Friedman joined the New York Times in 1981 and was appointed Beirut bureau chief in 1982. In 1984 he was transferred from Beirut to Jerusalem, where he served as The Times' Israel bureau chief until 1988. After being awarded a Guggenheim Foundation Fellowship to write a book about his reflections on the Middle East, he published From Beirut to Jerusalem. It was on the New York Times Best Sellers list for nearly 12 months and won the 1989 National Book Award for non-fiction and the 1989 Overseas Press Club Award for the Best Book on Foreign Policy. From Beirut to Jerusalem has been published in ten different languages, and is now used as a basic textbook on the Middle East in many high schools and universities.
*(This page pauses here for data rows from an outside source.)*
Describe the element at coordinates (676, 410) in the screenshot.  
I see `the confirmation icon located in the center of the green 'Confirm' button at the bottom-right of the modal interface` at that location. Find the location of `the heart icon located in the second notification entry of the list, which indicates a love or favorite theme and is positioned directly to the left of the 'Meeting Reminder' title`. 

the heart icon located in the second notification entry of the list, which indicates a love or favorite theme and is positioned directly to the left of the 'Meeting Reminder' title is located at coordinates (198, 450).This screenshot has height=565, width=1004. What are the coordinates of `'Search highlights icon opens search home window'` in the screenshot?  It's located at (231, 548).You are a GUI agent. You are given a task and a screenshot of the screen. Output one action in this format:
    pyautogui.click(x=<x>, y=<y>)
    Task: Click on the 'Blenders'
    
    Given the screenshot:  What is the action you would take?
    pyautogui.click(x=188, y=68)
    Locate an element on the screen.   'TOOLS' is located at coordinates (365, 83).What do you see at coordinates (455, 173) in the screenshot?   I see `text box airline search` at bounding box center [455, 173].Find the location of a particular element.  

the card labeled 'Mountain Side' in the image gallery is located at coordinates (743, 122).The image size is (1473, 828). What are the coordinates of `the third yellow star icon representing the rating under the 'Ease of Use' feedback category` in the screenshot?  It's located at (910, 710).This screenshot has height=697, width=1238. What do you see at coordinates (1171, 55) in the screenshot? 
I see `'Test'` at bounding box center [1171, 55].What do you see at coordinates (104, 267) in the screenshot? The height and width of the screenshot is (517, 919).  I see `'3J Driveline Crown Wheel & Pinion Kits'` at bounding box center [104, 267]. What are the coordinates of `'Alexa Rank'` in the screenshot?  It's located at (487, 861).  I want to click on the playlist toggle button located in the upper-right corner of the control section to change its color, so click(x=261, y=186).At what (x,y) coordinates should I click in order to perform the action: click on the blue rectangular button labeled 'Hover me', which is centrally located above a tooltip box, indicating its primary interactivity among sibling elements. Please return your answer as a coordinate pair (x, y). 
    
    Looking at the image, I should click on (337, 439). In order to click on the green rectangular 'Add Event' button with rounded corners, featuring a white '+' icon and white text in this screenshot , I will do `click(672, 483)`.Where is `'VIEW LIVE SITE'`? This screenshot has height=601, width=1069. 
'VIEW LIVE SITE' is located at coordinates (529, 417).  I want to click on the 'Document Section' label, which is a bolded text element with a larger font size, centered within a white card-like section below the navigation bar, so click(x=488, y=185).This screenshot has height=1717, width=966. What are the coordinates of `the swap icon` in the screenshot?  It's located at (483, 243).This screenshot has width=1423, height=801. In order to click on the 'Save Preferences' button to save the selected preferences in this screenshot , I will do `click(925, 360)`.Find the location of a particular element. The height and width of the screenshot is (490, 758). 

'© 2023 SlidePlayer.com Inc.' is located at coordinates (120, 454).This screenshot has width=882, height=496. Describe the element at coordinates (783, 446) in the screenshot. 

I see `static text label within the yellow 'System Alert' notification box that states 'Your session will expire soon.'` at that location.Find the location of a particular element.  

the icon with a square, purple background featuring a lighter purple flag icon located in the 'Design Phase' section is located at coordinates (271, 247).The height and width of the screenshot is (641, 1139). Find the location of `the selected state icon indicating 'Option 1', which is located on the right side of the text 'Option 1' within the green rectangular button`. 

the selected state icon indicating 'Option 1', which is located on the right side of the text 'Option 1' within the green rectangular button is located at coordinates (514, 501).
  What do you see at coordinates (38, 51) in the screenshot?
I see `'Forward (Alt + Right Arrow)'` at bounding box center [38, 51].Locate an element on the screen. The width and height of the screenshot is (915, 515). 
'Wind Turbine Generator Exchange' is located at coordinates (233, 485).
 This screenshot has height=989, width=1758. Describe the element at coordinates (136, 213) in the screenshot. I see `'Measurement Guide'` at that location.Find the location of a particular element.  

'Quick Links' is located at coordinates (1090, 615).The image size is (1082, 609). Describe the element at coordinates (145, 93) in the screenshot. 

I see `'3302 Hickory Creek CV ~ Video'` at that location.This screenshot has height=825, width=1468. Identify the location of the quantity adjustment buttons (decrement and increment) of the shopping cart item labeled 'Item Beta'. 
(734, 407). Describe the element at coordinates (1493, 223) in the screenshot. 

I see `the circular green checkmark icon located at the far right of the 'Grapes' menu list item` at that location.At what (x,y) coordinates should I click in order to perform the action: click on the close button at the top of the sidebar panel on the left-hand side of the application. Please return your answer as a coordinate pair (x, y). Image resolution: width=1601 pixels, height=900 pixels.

For his coverage of the Middle East, Mr. Friedman was awarded the 1983 Pulitzer Prize for International Reporting (from Lebanon) and the 1988 Pulitzer Prize for International Reporting (from Israel).
In January 1989 Friedman became The Times' Chief Diplomatic Correspondent. For the next four years he traveled some 500,000 miles covering Secretary of State James A. Baker III and the end of the cold war. In November 1992 Friedman was appointed Chief White House correspondent. He covered the transition and first year of the Clinton Administration.
In January 1994 Friedman shifted again, this time to economics, and became The Times' International Economic Correspondent. And in 1995 he became the Foreign Affairs Columnist. In April 1999 he published another major book, The Lexus and The Olive Tree: Understanding Globalization, which won the 2000 Overseas Press Club award for best nonfiction book on foreign policy. It has been published in 20 languages.
Friedman's book, Longitudes and Attitudes: The World in the Age of Terrorism, is a collection of his Pulitzer Prize-winning, post-9/11 columns from the New York Times, plus a selection from his personal diaries. In 2002, he was awarded The Pulitzer Prize for Distinguished Commentary, his third Pulitzer, for his work as The New York Times Foreign Affairs Columnist.
In 2003, Friedman produced two documentaries, "The Other Side of Outsourcing" (on the growing trends of outsourcing American jobs to India) and "Straddling the Fence" (on the impact of the wall separating Palestinians and Israelis) which aired on the Discovery Channel.
Born in Minneapolis on July 20, 1953, Friedman received a B.A. degree in Mediterranean studies from Brandeis University in 1975. In 1978 he received a Masters degree in Modern Middle East studies from Oxford. Friedman is married and has two daughters. He is a member of the Board of Trustees of Brandeis University and a member of the Advisory Board of the Marshall Scholarship Commission. He has been awarded honorary degrees from Brandeis, Macalester, Haverford, and Hebrew Union College.
NOTE: Bio is as it appeared in the Forum program from April 5, 2006.